The novel coronavirus continues to spread outside of China. After 110,148 confirmed cases and 3,826 deaths in the span of about three months, the pandemic shows no signs of slowing down. In the Philippines, there is now a renewed panic over the outbreak after a sudden jump in reported cases last week. From three cases (including the first death outside China), the Department of Health (DOH) said that the number had risen to 33 as of Tuesday, March 10.
The rising number of cases has led Philippine President Rodrigo Duterte to declare a state of public health emergency on Monday, March 9.
"The outbreak of COVID-19 constitutes an emergency that threatens national security, which requires a whole-of-government response," Duterte said in Proclamation No. 922, signed on Sunday, March 8.
The declaration came weeks after the first case of coronavirus in the Philippines was reported. Many have blasted the president for not taking action sooner.
During a press conference on Monday, March 9, Duterte said that there is no need to implement a city lockdown in Metro Manila.
Filipinos are now worried that there are many other infections going undetected, wondering how exactly declaring a public health emergency can address the situation.

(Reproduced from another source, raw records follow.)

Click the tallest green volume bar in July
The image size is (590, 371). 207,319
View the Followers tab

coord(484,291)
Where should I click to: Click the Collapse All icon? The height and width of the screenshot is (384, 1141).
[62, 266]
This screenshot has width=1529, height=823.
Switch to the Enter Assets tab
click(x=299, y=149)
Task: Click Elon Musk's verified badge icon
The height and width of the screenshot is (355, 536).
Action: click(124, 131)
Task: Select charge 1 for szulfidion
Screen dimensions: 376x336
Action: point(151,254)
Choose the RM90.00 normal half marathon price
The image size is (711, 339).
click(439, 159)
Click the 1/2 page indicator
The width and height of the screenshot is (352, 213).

What Is a Public Health Emergency?
The proclamation declaring a public health emergency was signed on the recommendation of the DOH, which raised the country’s coronavirus alert system to Code Red-Sublevel 1 over the weekend after the first case of local transmission was confirmed. This case is a 62-year-old man who is now in critical condition. Of the remaining cases in the country, only two have recovered, while the rest are still being treated.

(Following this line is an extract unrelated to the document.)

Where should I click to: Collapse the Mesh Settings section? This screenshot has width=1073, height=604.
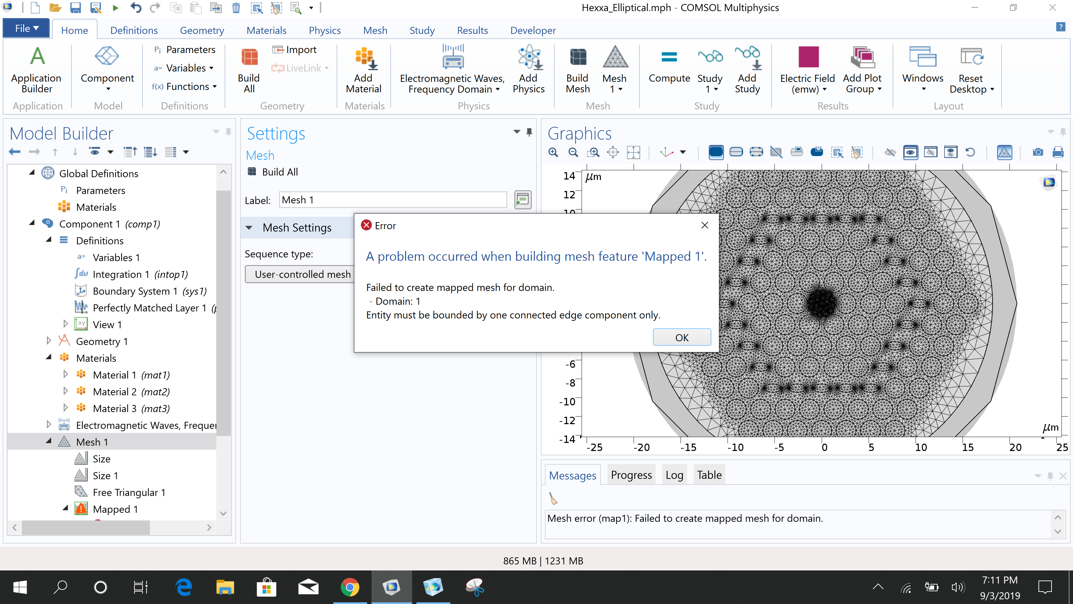[x=249, y=228]
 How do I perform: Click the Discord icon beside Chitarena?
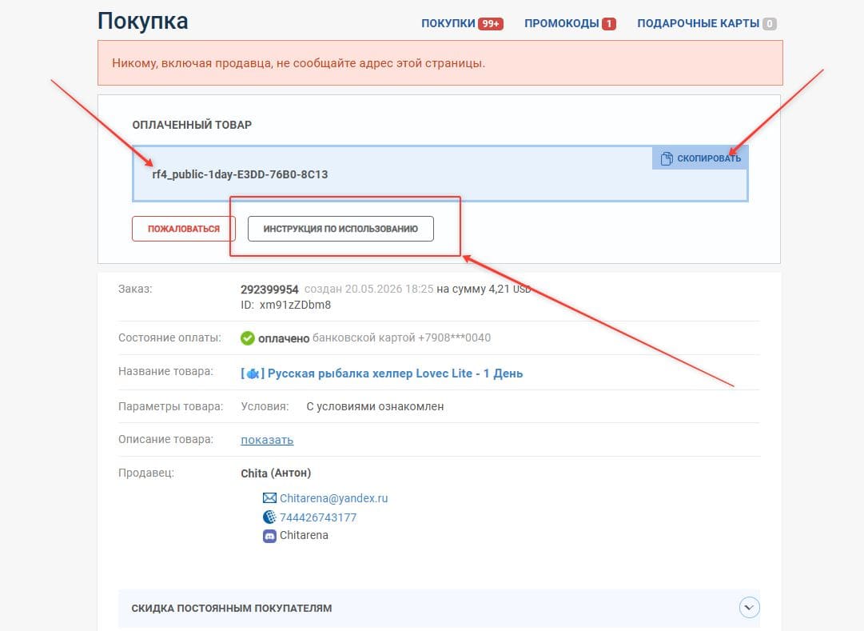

With the proclamation signed, Health Secretary Francisco Duque III now has the power to call on the police and other law enforcement agencies to assist in outbreak response efforts.

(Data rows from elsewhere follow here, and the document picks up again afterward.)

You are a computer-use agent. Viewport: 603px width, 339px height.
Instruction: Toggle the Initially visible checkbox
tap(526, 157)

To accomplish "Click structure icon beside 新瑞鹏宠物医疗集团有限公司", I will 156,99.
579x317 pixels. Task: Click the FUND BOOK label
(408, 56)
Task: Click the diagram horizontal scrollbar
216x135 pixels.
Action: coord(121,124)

“[A state of Public Health Emergency can] facilitate the mobilisation of resources, ease processes including procurement of critical logistics and supplies, and intensify reporting and quarantine measures," Duque said.
The health emergency releases funds to help local governments prepare for a massive community spread. It also eases rules on the procurement of testing kits, masks, protective gear, and other resources public health workers may need to combat the virus.
The government currently only has 4,500 testing kits and expects 2,000 more from the World Health Organization in the coming days.
"As soon as we get more, then we will be able to expand our coverage of who will be tested," Duque said.
How Will This Affect Your Life?
Duque said that the government’s current strategy is to conduct intensified contact tracing to find those who may have been in contact with the infected patients. Contract tracing is done by listing people who may have been exposed to an infected person, then monitoring them for symptoms.
If there is an increase in local cases whose link cannot be established, the DOH will shift to a community-level quarantine or lockdown and possible nationwide suspension of work or school.
Under this current state of public health emergency, patients suspected to have coronavirus could face sanctions if they refuse to go under quarantine. Duterte urged all residents to “act within the bounds of the law” and comply with advisories issued by the government to prevent the further spread of the disease.
“In the meantime, let us refrain from visiting public places and/or attending mass gatherings. DOH is exhausting all its efforts to contain the spread of COVID-19,” Duque said.
The public health emergency will remain in effect until Duterte lifts or withdraws it.
How Many Cases Are There in the Philippines?
As of writing, there are 33 coronavirus cases in the Philippines. The number of confirmed cases went from 10 on the morning of Monday, March 9, to 33 on Tuesday, March 10. Before March 7, only three cases had been reported.
The DOH has also probed 700 patients suspected of infection around the country. Forty-eight remain admitted in hospitals, while 646 have been discharged.
Meanwhile, at least 89 Filipinos outside the Philippines have contracted the coronavirus, including four cases in Hong Kong, 80 from a cruise ship docked in Japan, three in Singapore, and two in the United Arab Emirates.
How Are People Reacting to the Health Emergency?
Several cities around the Philippines have already declared class suspensions until the end of this week. The Department of the Interior and Local Government has also said that they would send home any student found roaming around a mall or cinema. Many private companies have also instructed employees to work from home if possible.
Public establishments such as malls and clubs have been conducting mandatory temperature checks for people entering.